My Share of the Task(168)
“There will be few markers from this war,” I said to those present, and those still far away, “and much of the history will be inaccurate or incomplete. Cannons won’t reflect where you stood and bled, or markers to record the cost. But in the minds and hearts of those who have known you, and in the soul of the nation, the fact that you were there is indelibly written. You have done your duty—and it was the honor of my life to have been here to witness it. Thank you.”
With those words, I gave up command of TF 714.
A few weeks earlier, I had been confirmed by the Senate to become director of the Joint Staff, essentially chief of staff to the chairman and the joint chiefs. DJS, as it was called, was a prestigious post, one John Abizaid and then George Casey had held during my previous tour at the Pentagon. I’d been told that the chairman, Admiral Mike Mullen, had sought me for the position. Having appreciated his keen interest in how TF 714 operated when he was the chief of naval operations, I suspected he’d be a kindred spirit.
The Senate confirmation process had been unexpectedly jarring. Although every military officer’s promotion to field grade or higher must be confirmed by Senate vote, my experience to that point in my career had been as a name on long promotion lists that the White House recommended and the Senate confirmed. My promotion to lieutenant general in February 2006, when I was deployed in Iraq, had not involved individual testimony or significant issues.
This time the experience was much different. I was informed in December 2007 that I’d be nominated for the DJS job and to anticipate an early 2008 confirmation and departure from TF 714. In the end the process took until the first week of June. Although questions surrounding the death of Pat Tillman were raised and I addressed them, the major issue regarded TF 714’s detention operations. Legitimate questions and concerns were intertwined with an ongoing inquiry into the Bush administration’s overall detention policies led by Senator Levin. I was happy for the opportunity to address any questions about TF 714 head-on, but it felt as though the delay was the product of a larger political issue.
I reported for duty to the Joint Staff on August 13, 2008. Because I’d disliked the ponderous Pentagon bureaucracy during my previous tour I was pleased with the guidance I received in my first meeting with Chairman Mullen.
“I want you to do what you do,” he said. “I want you to attack and destroy the network.”

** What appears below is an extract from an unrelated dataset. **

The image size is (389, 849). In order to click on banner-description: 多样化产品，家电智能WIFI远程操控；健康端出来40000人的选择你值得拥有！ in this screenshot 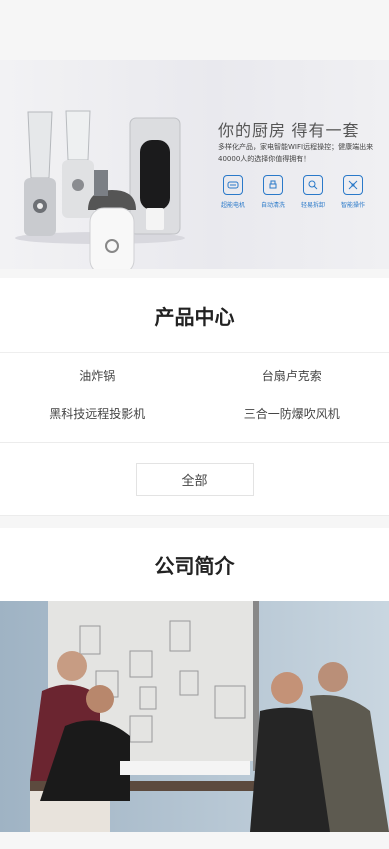, I will do `click(296, 153)`.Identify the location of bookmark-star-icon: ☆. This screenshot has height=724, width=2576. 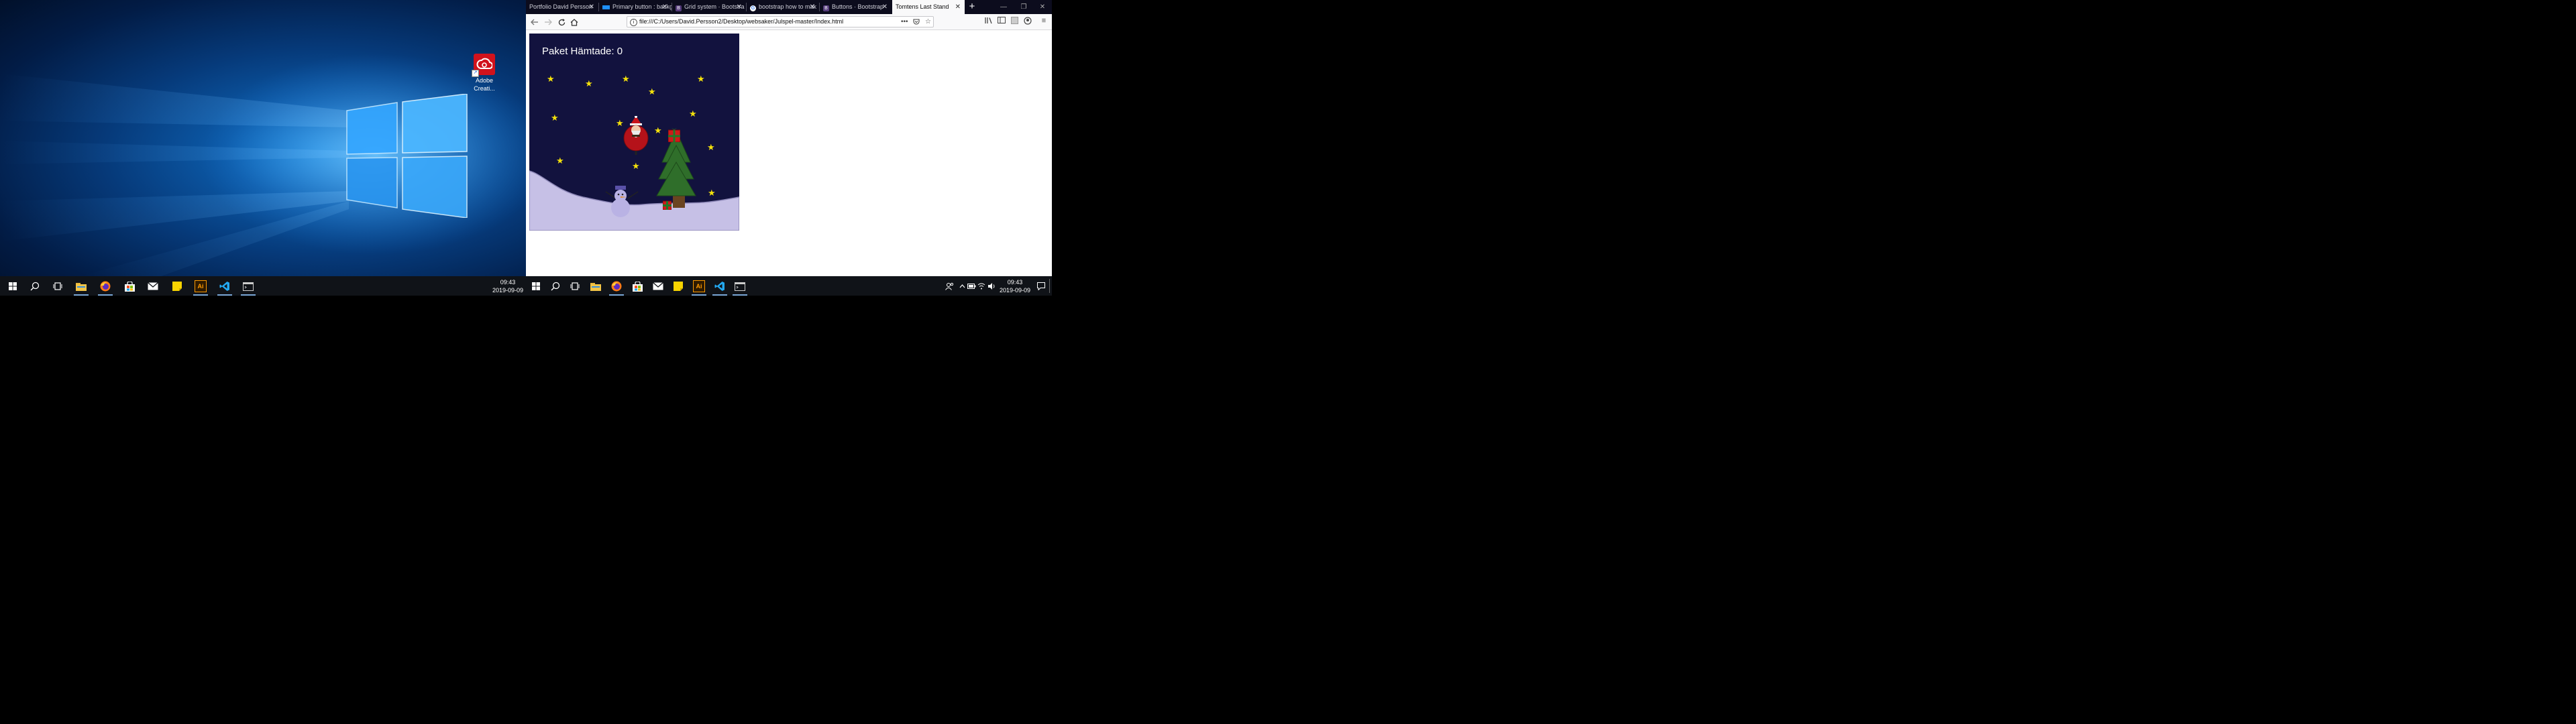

I was confused. We were sitting in his quiet office in the Pentagon, not Baghdad. “Chairman, what network are you talking about?”
“Ours,” he said. He was referring to the Joint Staff, and by extension to the parts of the Pentagon and military we in the Staff interacted with. “Tear it down and rebuild it to be faster, more transparent, and more effective.”
That was clear enough, even for an infantryman. A navy admiral with extensive experience in the Pentagon had identified an enemy who must be defeated, and it was us. Much of my next ten months were spent implementing changes to shape the Joint Staff into the more agile, focused team that Admiral Mullen desired. My close partner in this, and in Afghanistan afterward, was my executive officer, Charlie Flynn. Since he had commanded a company under me in the 2nd Ranger Battalion in the mid-1990s, Charlie and I had stayed close. He was, on the surface, charismatic and easygoing, with a quick smile and kind face. But as the youngest of a rough-and-tumble Rhode Island brood of nine, Charlie had a scrappy, hard-charging energy. He came to the Pentagon that year directly from commanding in Iraq—his third combat tour since 9/11. He and his wife decided the family would stay in North Carolina to let their kids stay in the same schools, so Annie insisted he bunk in a small third-floor room in our quarters on Fort McNair.
During our year at the Pentagon, we shared most moments of what became a mechanical schedule: Each night, he and I ate a quick dinner together before I got up the next day at 3:30 A.M. to run to the Pentagon, in time to shower, change, meet Dave Rodriguez at six and then host the 6:30 A.M. standup—a knock-off of the TF 714 O&I—that I soon instituted to tie together the Joint Staff and other offices in the Pentagon. When the day ended around 8 P.M., Charlie and I walked across the Pentagon’s big plateau-size parking lot to his car, drove home, ate, and did it again the next day. But as busy as we were, I was home with Annie.